Vicino a casa, meglio una centrale nucleare, piuttosto di un data center: sempre più persone la pensano così. Probabilmente era inevitabile: siamo entrati nella fase in cui l’Intelligenza artificiale e le strutture che la fanno funzionare incontrano l’ostacolo più formidabile: l’opposizione popolare. Soprattutto negli Stati Uniti, dove l’AI è ormai la questione centrale nella società, nella comunità scientifica, nell’economia, a Wall Street e nelle campagne per le elezioni di midterm del prossimo novembre.
Ma anche in Europa crescono i movimenti contrari. L’ansia per un imperscrutabile «futuro artificiale» si sta trasformando in mobilitazione: i data center sono la presenza concreta, non digitale ma finalmente fisica, alla quale ci si può opporre. Si tratta di costruzioni che contengono grandi quantità di server in rete per processare e immagazzinare informazioni.
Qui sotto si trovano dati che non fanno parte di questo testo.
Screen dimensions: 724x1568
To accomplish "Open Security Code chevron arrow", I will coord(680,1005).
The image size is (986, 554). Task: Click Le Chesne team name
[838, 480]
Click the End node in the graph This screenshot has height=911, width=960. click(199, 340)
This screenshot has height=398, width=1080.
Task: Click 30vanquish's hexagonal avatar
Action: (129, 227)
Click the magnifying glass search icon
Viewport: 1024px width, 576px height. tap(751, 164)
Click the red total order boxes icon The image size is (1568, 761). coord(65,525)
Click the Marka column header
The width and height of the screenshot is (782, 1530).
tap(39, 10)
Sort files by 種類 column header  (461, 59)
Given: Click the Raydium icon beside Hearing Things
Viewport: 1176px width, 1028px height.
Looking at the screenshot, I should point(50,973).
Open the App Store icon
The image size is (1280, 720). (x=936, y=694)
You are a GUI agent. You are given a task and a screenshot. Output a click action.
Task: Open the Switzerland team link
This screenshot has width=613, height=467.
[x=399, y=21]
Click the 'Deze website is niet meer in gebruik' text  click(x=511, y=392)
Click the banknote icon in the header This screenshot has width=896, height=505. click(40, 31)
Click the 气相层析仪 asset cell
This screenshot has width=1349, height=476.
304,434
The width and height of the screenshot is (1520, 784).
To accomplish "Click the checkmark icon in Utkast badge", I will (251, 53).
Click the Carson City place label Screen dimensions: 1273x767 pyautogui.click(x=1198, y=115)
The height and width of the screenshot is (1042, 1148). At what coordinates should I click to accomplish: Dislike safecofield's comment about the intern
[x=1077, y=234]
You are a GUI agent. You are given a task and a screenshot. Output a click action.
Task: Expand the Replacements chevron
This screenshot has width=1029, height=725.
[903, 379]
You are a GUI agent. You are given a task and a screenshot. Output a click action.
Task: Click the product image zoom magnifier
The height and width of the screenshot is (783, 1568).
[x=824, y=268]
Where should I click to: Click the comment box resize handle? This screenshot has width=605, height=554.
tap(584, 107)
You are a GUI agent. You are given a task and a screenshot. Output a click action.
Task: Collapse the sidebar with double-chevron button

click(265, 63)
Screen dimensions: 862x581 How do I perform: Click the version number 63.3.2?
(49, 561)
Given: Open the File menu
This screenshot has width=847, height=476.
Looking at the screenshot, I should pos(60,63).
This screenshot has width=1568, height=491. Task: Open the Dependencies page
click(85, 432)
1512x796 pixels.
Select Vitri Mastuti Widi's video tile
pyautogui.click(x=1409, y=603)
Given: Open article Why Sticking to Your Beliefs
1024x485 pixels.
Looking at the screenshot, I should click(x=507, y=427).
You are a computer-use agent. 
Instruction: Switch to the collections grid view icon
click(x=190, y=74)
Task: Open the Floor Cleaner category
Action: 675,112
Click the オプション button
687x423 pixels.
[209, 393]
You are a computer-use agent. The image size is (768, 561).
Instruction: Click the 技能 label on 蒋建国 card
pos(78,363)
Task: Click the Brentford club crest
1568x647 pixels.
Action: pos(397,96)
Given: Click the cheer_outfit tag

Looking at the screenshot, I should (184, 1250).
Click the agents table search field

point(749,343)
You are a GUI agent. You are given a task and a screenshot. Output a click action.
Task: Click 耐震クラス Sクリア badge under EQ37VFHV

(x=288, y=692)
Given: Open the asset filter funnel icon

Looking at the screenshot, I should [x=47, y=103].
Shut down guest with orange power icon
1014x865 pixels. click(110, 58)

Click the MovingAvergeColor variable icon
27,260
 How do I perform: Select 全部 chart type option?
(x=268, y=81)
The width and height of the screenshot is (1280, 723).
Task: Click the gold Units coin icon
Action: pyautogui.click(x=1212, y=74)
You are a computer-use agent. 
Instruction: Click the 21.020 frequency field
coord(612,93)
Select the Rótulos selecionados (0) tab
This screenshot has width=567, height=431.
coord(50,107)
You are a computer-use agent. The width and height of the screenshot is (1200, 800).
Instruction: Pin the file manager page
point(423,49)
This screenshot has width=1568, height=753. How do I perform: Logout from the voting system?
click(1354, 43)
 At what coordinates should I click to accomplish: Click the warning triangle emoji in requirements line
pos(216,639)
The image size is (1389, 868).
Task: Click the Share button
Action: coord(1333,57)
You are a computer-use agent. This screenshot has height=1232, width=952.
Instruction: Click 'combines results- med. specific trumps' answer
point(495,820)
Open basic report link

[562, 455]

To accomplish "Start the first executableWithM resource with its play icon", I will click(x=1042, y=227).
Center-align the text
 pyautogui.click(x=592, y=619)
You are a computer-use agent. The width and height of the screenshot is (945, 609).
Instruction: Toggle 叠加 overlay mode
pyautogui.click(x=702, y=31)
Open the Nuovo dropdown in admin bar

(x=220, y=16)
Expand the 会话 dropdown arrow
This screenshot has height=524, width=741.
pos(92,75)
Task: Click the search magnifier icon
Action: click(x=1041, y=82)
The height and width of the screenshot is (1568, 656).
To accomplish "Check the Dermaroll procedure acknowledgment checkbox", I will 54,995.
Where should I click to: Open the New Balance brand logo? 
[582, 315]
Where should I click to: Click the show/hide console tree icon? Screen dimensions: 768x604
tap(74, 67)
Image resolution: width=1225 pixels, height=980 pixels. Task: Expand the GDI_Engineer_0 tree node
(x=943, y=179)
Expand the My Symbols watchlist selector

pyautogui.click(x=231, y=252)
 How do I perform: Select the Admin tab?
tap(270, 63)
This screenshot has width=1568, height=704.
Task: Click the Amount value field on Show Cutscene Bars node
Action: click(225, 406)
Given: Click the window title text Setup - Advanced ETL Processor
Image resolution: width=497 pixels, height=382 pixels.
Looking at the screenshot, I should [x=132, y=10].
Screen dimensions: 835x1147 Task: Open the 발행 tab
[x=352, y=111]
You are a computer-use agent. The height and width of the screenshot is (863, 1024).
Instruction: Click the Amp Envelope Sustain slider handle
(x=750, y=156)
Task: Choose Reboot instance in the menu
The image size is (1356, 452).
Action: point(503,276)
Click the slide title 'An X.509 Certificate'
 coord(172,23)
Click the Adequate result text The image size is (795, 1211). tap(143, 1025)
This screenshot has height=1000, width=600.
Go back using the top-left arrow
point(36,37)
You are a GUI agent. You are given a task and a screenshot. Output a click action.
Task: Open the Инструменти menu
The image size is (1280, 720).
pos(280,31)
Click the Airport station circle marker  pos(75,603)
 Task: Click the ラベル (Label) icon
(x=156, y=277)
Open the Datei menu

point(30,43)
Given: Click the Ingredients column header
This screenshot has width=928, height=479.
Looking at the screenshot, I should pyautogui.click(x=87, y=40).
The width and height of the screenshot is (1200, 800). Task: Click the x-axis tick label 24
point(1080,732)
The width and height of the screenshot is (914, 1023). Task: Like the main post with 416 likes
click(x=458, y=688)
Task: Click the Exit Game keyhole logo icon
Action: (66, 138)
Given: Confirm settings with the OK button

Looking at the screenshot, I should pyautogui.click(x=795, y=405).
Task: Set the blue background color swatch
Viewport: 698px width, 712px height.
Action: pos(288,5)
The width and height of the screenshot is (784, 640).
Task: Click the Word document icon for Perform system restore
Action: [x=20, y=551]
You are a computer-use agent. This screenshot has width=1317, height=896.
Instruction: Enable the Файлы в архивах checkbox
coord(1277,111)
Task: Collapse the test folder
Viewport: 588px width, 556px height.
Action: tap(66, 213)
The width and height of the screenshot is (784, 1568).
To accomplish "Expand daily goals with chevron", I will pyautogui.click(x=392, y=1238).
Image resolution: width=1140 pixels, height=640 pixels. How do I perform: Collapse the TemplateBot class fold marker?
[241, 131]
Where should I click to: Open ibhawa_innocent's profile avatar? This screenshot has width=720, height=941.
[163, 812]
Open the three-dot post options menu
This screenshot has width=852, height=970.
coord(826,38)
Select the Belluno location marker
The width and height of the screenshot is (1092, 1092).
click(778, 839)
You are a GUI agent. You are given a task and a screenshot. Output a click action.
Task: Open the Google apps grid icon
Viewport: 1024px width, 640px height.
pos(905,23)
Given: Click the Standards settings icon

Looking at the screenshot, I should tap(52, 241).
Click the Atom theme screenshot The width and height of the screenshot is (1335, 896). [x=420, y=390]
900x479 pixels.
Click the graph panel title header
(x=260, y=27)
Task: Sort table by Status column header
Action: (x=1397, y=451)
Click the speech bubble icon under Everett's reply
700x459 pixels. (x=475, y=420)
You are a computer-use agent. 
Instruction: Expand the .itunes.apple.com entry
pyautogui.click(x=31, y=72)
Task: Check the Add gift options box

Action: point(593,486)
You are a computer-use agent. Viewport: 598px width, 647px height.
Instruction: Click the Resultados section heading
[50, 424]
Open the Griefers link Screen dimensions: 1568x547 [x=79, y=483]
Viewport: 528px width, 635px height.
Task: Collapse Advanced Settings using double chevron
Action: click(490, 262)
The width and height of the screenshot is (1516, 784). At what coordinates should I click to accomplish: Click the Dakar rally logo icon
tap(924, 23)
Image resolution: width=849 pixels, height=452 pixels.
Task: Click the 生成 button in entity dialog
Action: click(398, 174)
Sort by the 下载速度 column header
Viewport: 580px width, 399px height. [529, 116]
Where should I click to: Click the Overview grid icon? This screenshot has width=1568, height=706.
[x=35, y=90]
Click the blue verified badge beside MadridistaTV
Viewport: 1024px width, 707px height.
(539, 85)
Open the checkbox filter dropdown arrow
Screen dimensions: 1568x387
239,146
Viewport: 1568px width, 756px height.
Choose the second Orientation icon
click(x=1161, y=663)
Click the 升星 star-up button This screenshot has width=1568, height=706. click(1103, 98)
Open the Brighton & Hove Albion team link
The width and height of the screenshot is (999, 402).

Sempre più grandi: Meta ne sta progettando uno in Louisiana, costo dieci miliardi di dollari, che coprirà una superficie pari a 70 campi di calcio.
Oltre a essere dei tristi parallelepipedi, i data center sono invisi alle comunità locali perché, per funzionare, hanno bisogno di enormi quantità di energia e consumano milioni di litri d’acqua per evitare che i server si surriscaldino. I cittadini interessati da questi progetti si organizzano per fermarli: un recente sondaggio Gallup ha stabilito che il 71% degli americani è contrario agli AI data center. Negli scorsi 12 mesi, l’opposizione popolare negli Stati Uniti è risultata nella cancellazione o nella sospensione di investimenti per almeno cento miliardi di dollari. Nel 40% delle campagne elettorali americane per le elezioni di novembre, l’AI è uno dei temi più rilevanti.
In Francia, la comunità di Wissous, a Sud di Parigi, si è mobilitata contro un data center di Amazon, attorno a Marsiglia crescono le proteste. In Irlanda, le dimostrazioni riguardano data center che consumano più del 20% delle forniture di elettricità e fanno aumentare i prezzi della bolletta. Dietro al rifiuto di questi megascatoloni c’è anche l’ansia per l’AI in generale, per i posti di lavoro che si teme distrugga, per il cambiamento di modello sociale in arrivo, per la difficoltà a controllarne i pericoli. In fondo, è come in altre rivoluzioni del passato: la lotta tra la tecnologia che trasforma e chi teme di essere trasformato.